Saudi Arabian property development company

Dar Al Arkan Real Estate (DAAR) (دار الأركان) is a Saudi Arabian property development company. It is the largest developer by market value in Saudi Arabia. Based in Riyadh, it was established in 1994. The company has close ties to the Saudi government.

Dar Al Arkan converted to a joint-stock company in 2005. In December 2007, the company listed its shares on the Saudi Stock Exchange (Tadawul All Share Index/ Real estate sector) under the symbol 4300. DarGlobal, the company's subsidiary, which was established to develop the company's international assets, is listed on the London Stock Exchange.

== Projects ==
===Al Munisiya ===
The project is located on the north east of Riyadh, near Dammam highway. It occupies an area of approximately 285,822 square meters. Its residential section comprises 259 housing units.

===Al Abrar Towers ===
The project is located in Makkah Al-Mukarama, near the Holy Haram, and the stoning area, 3 kilometers from the Haram. It consists of 400 residential units, comprising eight towers. The total area of the project is 58.213 sq meters. The project's construction was started in 2003 and completed in 2006. The total value of the project is SAR 97,890,000.

=== Al Qasr Mall ===
It is located in Riyadh, Saudi Arabia on an area of 250,000 square meters. Inaugurated in 2013, Al Qasr shopping mall consists of 4 floors and 350 stores. It also includes a food court, a fun zone and large open areas. The mall also contains 4 panoramic elevators, 28 escalators, 8 electric paths and 14 elevators connecting all levels and sections of the mall.

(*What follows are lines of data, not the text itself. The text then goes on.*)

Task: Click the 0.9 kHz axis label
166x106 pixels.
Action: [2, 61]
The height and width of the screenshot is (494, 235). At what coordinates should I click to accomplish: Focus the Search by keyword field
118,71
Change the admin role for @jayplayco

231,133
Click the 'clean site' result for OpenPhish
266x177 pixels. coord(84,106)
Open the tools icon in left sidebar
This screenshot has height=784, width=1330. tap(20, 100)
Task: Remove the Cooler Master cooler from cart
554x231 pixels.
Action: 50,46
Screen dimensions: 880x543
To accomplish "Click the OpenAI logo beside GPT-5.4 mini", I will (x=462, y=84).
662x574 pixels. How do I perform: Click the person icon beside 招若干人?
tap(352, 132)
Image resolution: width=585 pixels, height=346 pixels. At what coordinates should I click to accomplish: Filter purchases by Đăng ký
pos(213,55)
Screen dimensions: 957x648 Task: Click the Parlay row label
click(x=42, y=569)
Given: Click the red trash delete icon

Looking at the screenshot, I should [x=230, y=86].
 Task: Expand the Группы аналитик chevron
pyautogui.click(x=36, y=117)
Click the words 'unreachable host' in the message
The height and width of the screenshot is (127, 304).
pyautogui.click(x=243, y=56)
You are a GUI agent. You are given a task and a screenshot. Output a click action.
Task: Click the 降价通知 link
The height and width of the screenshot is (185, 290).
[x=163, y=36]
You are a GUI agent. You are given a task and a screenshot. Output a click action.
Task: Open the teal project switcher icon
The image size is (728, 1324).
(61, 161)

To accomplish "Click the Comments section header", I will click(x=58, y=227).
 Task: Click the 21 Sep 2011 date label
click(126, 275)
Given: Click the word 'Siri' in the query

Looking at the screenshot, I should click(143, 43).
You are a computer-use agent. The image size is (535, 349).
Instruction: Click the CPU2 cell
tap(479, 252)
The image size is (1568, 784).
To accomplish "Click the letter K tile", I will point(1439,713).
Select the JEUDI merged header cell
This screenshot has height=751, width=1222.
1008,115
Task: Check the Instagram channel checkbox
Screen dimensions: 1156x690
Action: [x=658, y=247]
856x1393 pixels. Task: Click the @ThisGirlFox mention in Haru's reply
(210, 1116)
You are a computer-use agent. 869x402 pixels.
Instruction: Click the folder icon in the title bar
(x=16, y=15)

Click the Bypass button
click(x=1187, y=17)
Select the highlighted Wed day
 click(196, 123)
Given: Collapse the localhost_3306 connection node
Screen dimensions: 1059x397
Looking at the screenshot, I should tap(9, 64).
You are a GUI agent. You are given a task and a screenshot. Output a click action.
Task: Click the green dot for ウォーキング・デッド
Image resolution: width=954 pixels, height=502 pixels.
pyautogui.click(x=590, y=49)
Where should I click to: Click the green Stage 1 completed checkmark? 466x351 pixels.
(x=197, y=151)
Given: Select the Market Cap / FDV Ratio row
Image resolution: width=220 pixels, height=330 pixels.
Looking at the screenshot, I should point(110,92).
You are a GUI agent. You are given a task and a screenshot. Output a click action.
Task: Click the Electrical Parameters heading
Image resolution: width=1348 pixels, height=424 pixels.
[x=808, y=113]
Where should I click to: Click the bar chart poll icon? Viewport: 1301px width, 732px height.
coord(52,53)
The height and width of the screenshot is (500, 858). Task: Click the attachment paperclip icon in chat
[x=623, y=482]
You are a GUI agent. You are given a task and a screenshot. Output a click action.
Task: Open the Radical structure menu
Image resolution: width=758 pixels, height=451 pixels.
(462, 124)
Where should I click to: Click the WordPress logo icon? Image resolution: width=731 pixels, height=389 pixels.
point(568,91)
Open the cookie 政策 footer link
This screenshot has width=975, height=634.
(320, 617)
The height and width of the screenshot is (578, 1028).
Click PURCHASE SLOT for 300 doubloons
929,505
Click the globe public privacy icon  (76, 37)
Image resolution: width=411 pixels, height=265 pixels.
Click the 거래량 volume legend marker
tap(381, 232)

=== Urban Oasis, Interiors by Missoni ===
Urban Oasis by Missoni is Dar Al Arkan's first project outside of Saudi Arabia. The building is located in Dubai near the Dubai Water Canal. Once completed, it will offer residential apartments with interiors designed by Missoni. It features one to four bedroom apartments and 38 floors. In addition to the apartments, the tower will offer exclusive common area fully decorated by Missoni. The total value of the project is US$2.18 million.

=== Shams Ar Riyadh ===
The project is located north-west of Riyadh, Saudi Arabia on an area of 5 million square meters, of which 1.2 million square meters are built-up. The project is still under construction. The community contains common areas including restaurants, mosques, commercial retails, schools, malls and health care. It is designed to be a “city within a city”. Dar Al Arkan has already started selling project units.

=== Mirabilia ===
The project is located in Riyadh, Saudi Arabia, in Dar Al Arkan's 5 million square meter project, Shams Ar Riyadh. It is composed of upscale villas of 3 to 7 bedrooms designed by Roberto Cavalli. Villas are built on areas ranging from 300 to 1,600 square meters. The total value of the project was SAR 600 million.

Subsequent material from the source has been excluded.